**Tasks**
a) In the workers' compensation text, what year did the Legislature create the Uninsured Employers' Fund?
b) List the factors the workers' compensation text says are weighed to decide an employer's liability for an agent's intentional tort.
c) Write the next part of the workers' compensation text, picking up after its final sentence.

Start Page

The employer is also immune from liability to a tortfeasor for contribution or indemnity.7

The employer's defense of immunity in a tort action does not have to be specially pleaded.8

The immunity from tort liability does not apply to causes of action such as false arrest or defamation, which are not compensable under the Workers' Compensation Act.9

3. Intentional actions of employer

If the injury or death resulted from the deliberate intention of the employer (defined as an intentional act with a desire to bring about the consequences of the act), then the worker and his or her dependents have the right either to take compensation benefits under the Act or to sue the employer in tort as if the Act had not been passed.10

The intentional act of the employer's agent is not automatically attributed to the employer so as to allow the worker to elect to sue the employer.11

The employer's liability for the intentional tort of an agent depends upon the weighing of various factors, including:

a. the status of the agent in the hierarchy of the employer;
b. the extent to which his wrongful conduct could be expected to flow from his position;
c. the nature of the wrongdoing; and
d. any prior notice that the employer had of the agent's proclivity to do wrong.12

C. Insurance Requirements

The employer is required to secure the payment of compensation benefits by means of workers' compensation insurance with an authorized private insurance carrier or the Injured Workers' Insurance Fund, or by furnishing satisfactory proof to the Workers' Compensation Commission of financial ability to be self-insured.13

An employer who fails to secure the payment of compensation is not only subject to civil and criminal penalties,14 but also loses immunity from tort liability.15 In addition, the employer loses the right to plead as a defense to an employee's tort action the fellow servant rule, assumption of risk, and contributory negligence.16

1. Uninsured Employers' Fund

In 1967, the Legislature created an Uninsured Employers' Fund to pay benefits in cases where the employer has failed to secure the payment of compensation.17 A member of the Attorney General's staff represents the Fund in cases brought against uninsured employers.

End Page
Start Supplied material

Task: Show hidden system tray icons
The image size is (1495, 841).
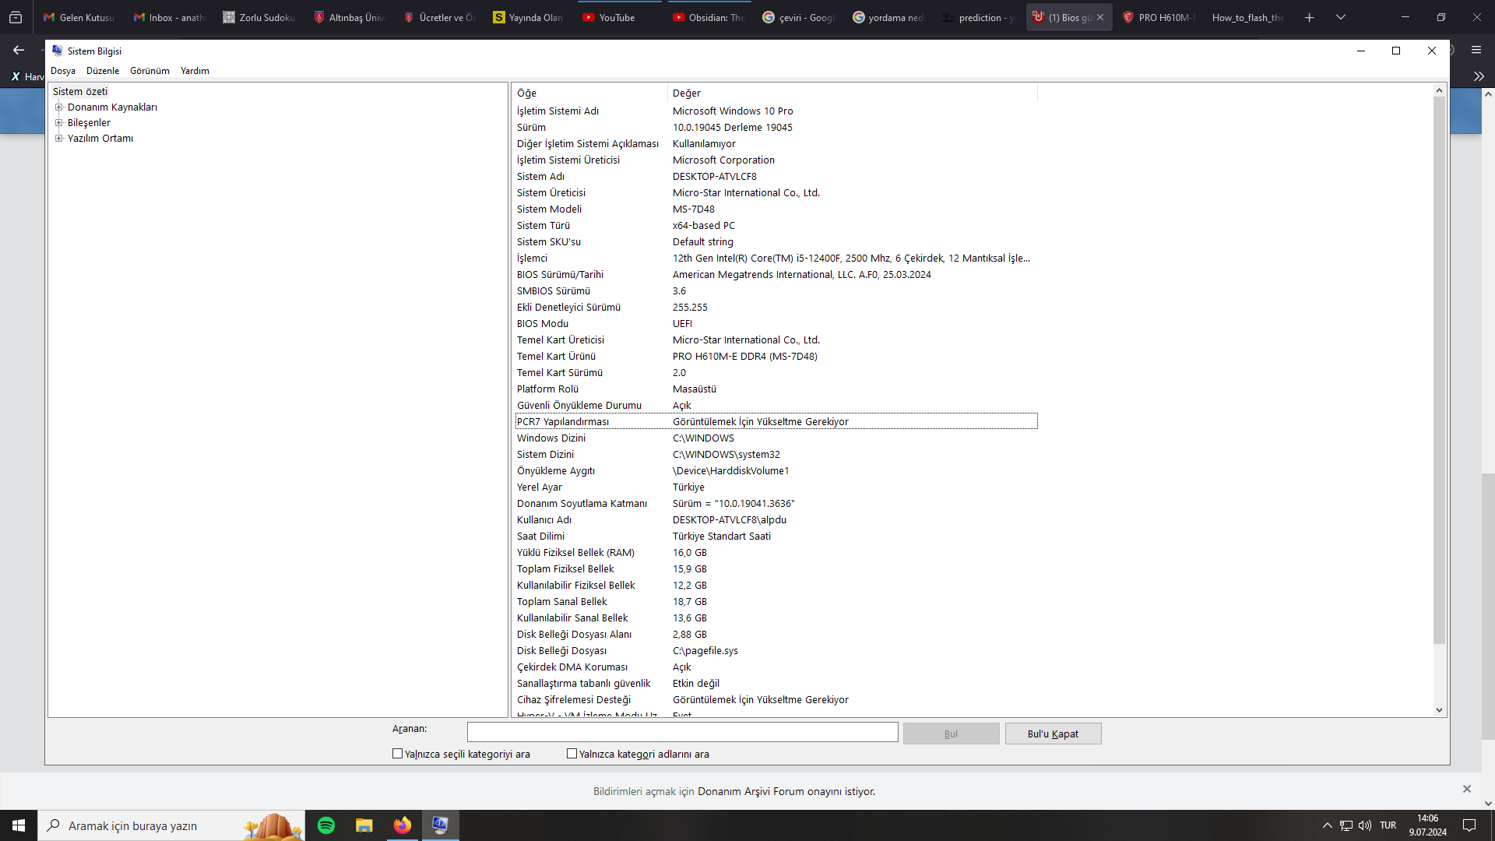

End Supplied material

**Replies**
a) 1967

b)
- The status of the agent in the hierarchy of the employer
- The extent to which the agent's wrongful conduct could be expected to flow from his position
- The nature of the wrongdoing
- Any prior notice the employer had of the agent's proclivity to do wrong

c)
Cases involving uninsured employers are usually very protracted, and counsel should prepare the claimant to expect a long delay before any benefits will be paid.

D. Retaliation by Employer

An employer may not discharge an employee solely because he or she filed a claim for workers' compensation;18 an employer is not liable for wrongful discharge if the termination is based on inability to perform the work or excessive absenteeism resulting from the injury.19

Employers should be cautioned that before they terminate an employee who was injured on the job, they should discuss the circumstances with their attorneys.

E. Wrongfully Obtaining or Affecting the Payment of Benefits

If the Commission finds that a person knowingly obtained workers' compensation benefits to which the person was not entitled, it shall order the person to reimburse the amount of benefits plus interest of 1.5% per month from the date the...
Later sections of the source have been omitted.